→ What the task requires: Copy out each line of the records that contains the string "screenshot". Case matters.

→ Supplied data:
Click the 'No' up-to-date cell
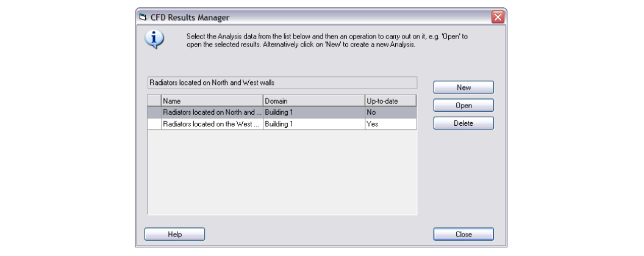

...

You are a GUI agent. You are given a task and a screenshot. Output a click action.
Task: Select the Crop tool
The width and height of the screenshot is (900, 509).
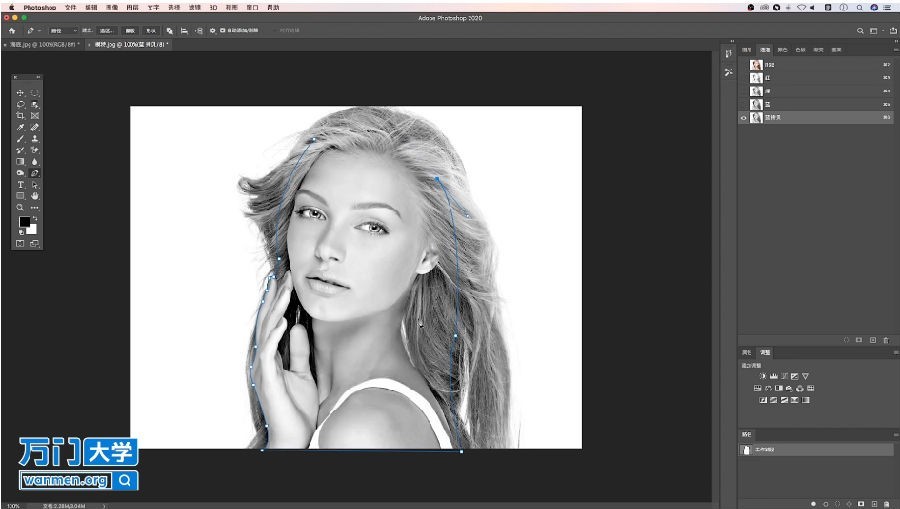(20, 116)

→ Complete output:
You are a GUI agent. You are given a task and a screenshot. Output a click action.
The width and height of the screenshot is (900, 509).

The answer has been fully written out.